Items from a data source

────

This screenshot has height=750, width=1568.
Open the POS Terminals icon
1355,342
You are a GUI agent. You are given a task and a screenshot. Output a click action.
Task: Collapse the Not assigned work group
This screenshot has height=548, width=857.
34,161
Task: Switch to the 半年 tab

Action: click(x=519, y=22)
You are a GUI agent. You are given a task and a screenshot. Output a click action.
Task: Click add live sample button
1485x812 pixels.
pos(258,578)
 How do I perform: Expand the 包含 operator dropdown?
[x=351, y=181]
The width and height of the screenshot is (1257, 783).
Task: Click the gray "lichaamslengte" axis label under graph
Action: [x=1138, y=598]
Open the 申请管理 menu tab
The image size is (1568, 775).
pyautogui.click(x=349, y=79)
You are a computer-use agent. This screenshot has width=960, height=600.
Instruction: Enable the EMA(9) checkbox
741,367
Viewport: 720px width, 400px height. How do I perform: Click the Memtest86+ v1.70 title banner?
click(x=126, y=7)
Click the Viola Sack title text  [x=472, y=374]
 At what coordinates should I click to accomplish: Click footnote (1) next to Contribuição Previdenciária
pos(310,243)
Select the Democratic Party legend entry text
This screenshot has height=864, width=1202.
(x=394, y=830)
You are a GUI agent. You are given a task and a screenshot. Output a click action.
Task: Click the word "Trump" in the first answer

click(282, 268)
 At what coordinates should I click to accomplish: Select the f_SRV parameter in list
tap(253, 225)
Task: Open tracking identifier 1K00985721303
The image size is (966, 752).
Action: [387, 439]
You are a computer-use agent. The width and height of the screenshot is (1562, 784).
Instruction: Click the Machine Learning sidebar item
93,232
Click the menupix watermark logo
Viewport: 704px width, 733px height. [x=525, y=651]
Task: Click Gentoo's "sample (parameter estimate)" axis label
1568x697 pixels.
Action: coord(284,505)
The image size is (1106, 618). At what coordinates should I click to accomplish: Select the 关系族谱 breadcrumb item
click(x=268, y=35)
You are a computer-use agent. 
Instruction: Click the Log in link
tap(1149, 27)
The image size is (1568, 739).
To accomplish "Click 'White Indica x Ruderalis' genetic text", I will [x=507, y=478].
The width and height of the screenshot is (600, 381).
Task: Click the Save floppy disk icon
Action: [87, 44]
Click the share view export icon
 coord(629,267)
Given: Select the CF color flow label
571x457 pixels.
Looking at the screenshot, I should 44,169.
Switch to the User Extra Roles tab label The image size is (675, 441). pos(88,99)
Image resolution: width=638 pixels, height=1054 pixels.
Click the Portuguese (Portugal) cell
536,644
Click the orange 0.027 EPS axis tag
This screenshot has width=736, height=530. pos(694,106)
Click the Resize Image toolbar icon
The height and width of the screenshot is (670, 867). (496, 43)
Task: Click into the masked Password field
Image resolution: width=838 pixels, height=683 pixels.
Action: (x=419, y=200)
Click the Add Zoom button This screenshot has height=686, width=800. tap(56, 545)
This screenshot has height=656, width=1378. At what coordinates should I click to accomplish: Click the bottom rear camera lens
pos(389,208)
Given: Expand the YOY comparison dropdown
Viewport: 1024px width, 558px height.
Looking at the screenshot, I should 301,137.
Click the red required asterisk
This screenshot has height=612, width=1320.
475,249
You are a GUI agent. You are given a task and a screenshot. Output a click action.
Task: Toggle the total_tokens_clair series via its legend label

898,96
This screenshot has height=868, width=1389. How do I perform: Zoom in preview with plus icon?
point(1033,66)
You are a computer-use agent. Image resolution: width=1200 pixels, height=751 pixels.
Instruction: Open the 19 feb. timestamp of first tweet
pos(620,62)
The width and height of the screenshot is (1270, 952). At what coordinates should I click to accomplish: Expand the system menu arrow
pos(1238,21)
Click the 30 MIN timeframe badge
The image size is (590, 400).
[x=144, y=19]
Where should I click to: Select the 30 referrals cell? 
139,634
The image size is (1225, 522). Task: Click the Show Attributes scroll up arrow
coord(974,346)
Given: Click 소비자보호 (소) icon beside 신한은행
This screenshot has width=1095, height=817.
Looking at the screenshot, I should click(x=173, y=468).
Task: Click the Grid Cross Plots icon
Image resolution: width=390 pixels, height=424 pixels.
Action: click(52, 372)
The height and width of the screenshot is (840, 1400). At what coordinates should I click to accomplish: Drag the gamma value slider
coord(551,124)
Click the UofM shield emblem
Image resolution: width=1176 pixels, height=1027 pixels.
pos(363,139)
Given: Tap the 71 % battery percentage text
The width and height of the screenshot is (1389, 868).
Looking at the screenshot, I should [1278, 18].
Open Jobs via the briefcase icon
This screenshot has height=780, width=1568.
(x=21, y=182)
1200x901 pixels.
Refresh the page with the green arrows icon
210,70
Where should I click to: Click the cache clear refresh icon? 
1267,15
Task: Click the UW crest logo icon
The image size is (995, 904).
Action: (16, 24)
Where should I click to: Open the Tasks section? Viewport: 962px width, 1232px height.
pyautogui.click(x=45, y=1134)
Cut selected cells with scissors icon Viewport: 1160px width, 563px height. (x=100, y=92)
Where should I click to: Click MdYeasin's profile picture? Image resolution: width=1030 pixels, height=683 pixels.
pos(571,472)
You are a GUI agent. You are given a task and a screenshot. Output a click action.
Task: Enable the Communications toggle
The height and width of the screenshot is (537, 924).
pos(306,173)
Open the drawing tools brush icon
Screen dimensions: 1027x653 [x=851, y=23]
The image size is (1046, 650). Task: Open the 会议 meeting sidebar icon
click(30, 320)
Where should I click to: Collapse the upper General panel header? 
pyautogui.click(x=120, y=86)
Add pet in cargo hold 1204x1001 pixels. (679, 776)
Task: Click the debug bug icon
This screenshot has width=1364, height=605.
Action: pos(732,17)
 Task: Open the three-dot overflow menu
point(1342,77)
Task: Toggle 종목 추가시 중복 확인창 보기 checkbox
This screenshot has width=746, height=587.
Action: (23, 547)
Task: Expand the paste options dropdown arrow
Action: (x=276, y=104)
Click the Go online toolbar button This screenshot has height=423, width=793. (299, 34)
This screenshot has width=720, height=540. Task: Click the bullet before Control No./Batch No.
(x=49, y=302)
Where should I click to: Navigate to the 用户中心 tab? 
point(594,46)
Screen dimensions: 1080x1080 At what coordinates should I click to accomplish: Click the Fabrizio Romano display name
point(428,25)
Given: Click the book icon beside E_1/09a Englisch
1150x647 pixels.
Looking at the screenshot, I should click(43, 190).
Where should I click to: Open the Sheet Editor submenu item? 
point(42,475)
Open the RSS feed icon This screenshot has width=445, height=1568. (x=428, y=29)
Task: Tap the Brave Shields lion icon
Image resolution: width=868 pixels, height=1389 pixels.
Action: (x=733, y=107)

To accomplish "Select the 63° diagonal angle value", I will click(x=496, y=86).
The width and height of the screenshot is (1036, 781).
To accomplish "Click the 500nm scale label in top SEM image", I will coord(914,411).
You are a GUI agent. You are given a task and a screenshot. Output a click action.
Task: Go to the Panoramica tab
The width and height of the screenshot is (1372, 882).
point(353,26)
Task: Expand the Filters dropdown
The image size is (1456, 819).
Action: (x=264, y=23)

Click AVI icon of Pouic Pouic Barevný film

────

Write each record out again exactly.

Solution to this task.
This screenshot has height=750, width=1568.
Open the POS Terminals icon
1355,342
You are a GUI agent. You are given a task and a screenshot. Output a click action.
Task: Collapse the Not assigned work group
This screenshot has height=548, width=857.
34,161
Task: Switch to the 半年 tab

Action: click(x=519, y=22)
You are a GUI agent. You are given a task and a screenshot. Output a click action.
Task: Click add live sample button
1485x812 pixels.
pos(258,578)
 How do I perform: Expand the 包含 operator dropdown?
[x=351, y=181]
The width and height of the screenshot is (1257, 783).
Task: Click the gray "lichaamslengte" axis label under graph
Action: [x=1138, y=598]
Open the 申请管理 menu tab
The image size is (1568, 775).
pyautogui.click(x=349, y=79)
You are a computer-use agent. This screenshot has width=960, height=600.
Instruction: Enable the EMA(9) checkbox
741,367
Viewport: 720px width, 400px height. How do I perform: Click the Memtest86+ v1.70 title banner?
click(x=126, y=7)
Click the Viola Sack title text  [x=472, y=374]
 At what coordinates should I click to accomplish: Click footnote (1) next to Contribuição Previdenciária
pos(310,243)
Select the Democratic Party legend entry text
This screenshot has height=864, width=1202.
(x=394, y=830)
You are a GUI agent. You are given a task and a screenshot. Output a click action.
Task: Click the word "Trump" in the first answer

click(282, 268)
 At what coordinates should I click to accomplish: Select the f_SRV parameter in list
tap(253, 225)
Task: Open tracking identifier 1K00985721303
The image size is (966, 752).
Action: [387, 439]
You are a computer-use agent. The width and height of the screenshot is (1562, 784).
Instruction: Click the Machine Learning sidebar item
93,232
Click the menupix watermark logo
Viewport: 704px width, 733px height. [x=525, y=651]
Task: Click Gentoo's "sample (parameter estimate)" axis label
1568x697 pixels.
Action: coord(284,505)
The image size is (1106, 618). At what coordinates should I click to accomplish: Select the 关系族谱 breadcrumb item
click(x=268, y=35)
You are a computer-use agent. 
Instruction: Click the Log in link
tap(1149, 27)
The image size is (1568, 739).
To accomplish "Click 'White Indica x Ruderalis' genetic text", I will [x=507, y=478].
The width and height of the screenshot is (600, 381).
Task: Click the Save floppy disk icon
Action: [87, 44]
Click the share view export icon
 coord(629,267)
Given: Select the CF color flow label
571x457 pixels.
Looking at the screenshot, I should 44,169.
Switch to the User Extra Roles tab label The image size is (675, 441). pos(88,99)
Image resolution: width=638 pixels, height=1054 pixels.
Click the Portuguese (Portugal) cell
536,644
Click the orange 0.027 EPS axis tag
This screenshot has width=736, height=530. pos(694,106)
Click the Resize Image toolbar icon
The height and width of the screenshot is (670, 867). (496, 43)
Task: Click into the masked Password field
Image resolution: width=838 pixels, height=683 pixels.
Action: (x=419, y=200)
Click the Add Zoom button This screenshot has height=686, width=800. tap(56, 545)
This screenshot has height=656, width=1378. At what coordinates should I click to accomplish: Click the bottom rear camera lens
pos(389,208)
Given: Expand the YOY comparison dropdown
Viewport: 1024px width, 558px height.
Looking at the screenshot, I should 301,137.
Click the red required asterisk
This screenshot has height=612, width=1320.
475,249
You are a GUI agent. You are given a task and a screenshot. Output a click action.
Task: Toggle the total_tokens_clair series via its legend label

898,96
This screenshot has height=868, width=1389. How do I perform: Zoom in preview with plus icon?
point(1033,66)
You are a computer-use agent. Image resolution: width=1200 pixels, height=751 pixels.
Instruction: Open the 19 feb. timestamp of first tweet
pos(620,62)
The width and height of the screenshot is (1270, 952). At what coordinates should I click to accomplish: Expand the system menu arrow
pos(1238,21)
Click the 30 MIN timeframe badge
The image size is (590, 400).
[x=144, y=19]
Where should I click to: Select the 30 referrals cell? 
139,634
The image size is (1225, 522). Task: Click the Show Attributes scroll up arrow
coord(974,346)
Given: Click 소비자보호 (소) icon beside 신한은행
This screenshot has width=1095, height=817.
Looking at the screenshot, I should click(x=173, y=468).
Task: Click the Grid Cross Plots icon
Image resolution: width=390 pixels, height=424 pixels.
Action: click(52, 372)
The height and width of the screenshot is (840, 1400). At what coordinates should I click to accomplish: Drag the gamma value slider
coord(551,124)
Click the UofM shield emblem
Image resolution: width=1176 pixels, height=1027 pixels.
pos(363,139)
Given: Tap the 71 % battery percentage text
The width and height of the screenshot is (1389, 868).
Looking at the screenshot, I should [1278, 18].
Open Jobs via the briefcase icon
This screenshot has height=780, width=1568.
(x=21, y=182)
1200x901 pixels.
Refresh the page with the green arrows icon
210,70
Where should I click to: Click the cache clear refresh icon? 
1267,15
Task: Click the UW crest logo icon
The image size is (995, 904).
Action: (16, 24)
Where should I click to: Open the Tasks section? Viewport: 962px width, 1232px height.
pyautogui.click(x=45, y=1134)
Cut selected cells with scissors icon Viewport: 1160px width, 563px height. (x=100, y=92)
Where should I click to: Click MdYeasin's profile picture? Image resolution: width=1030 pixels, height=683 pixels.
pos(571,472)
You are a GUI agent. You are given a task and a screenshot. Output a click action.
Task: Enable the Communications toggle
The height and width of the screenshot is (537, 924).
pos(306,173)
Open the drawing tools brush icon
Screen dimensions: 1027x653 [x=851, y=23]
The image size is (1046, 650). Task: Open the 会议 meeting sidebar icon
click(30, 320)
Where should I click to: Collapse the upper General panel header? 
pyautogui.click(x=120, y=86)
Add pet in cargo hold 1204x1001 pixels. (679, 776)
Task: Click the debug bug icon
This screenshot has width=1364, height=605.
Action: pos(732,17)
 Task: Open the three-dot overflow menu
point(1342,77)
Task: Toggle 종목 추가시 중복 확인창 보기 checkbox
This screenshot has width=746, height=587.
Action: (23, 547)
Task: Expand the paste options dropdown arrow
Action: (x=276, y=104)
Click the Go online toolbar button This screenshot has height=423, width=793. (299, 34)
This screenshot has width=720, height=540. Task: Click the bullet before Control No./Batch No.
(x=49, y=302)
Where should I click to: Navigate to the 用户中心 tab? 
point(594,46)
Screen dimensions: 1080x1080 At what coordinates should I click to accomplish: Click the Fabrizio Romano display name
point(428,25)
Given: Click the book icon beside E_1/09a Englisch
1150x647 pixels.
Looking at the screenshot, I should click(43, 190).
Where should I click to: Open the Sheet Editor submenu item? 
point(42,475)
Open the RSS feed icon This screenshot has width=445, height=1568. (x=428, y=29)
Task: Tap the Brave Shields lion icon
Image resolution: width=868 pixels, height=1389 pixels.
Action: (x=733, y=107)

To accomplish "Select the 63° diagonal angle value", I will click(x=496, y=86).
The width and height of the screenshot is (1036, 781).
To accomplish "Click the 500nm scale label in top SEM image", I will coord(914,411).
You are a GUI agent. You are given a task and a screenshot. Output a click action.
Task: Go to the Panoramica tab
The width and height of the screenshot is (1372, 882).
point(353,26)
Task: Expand the Filters dropdown
The image size is (1456, 819).
Action: (x=264, y=23)

Click AVI icon of Pouic Pouic Barevný film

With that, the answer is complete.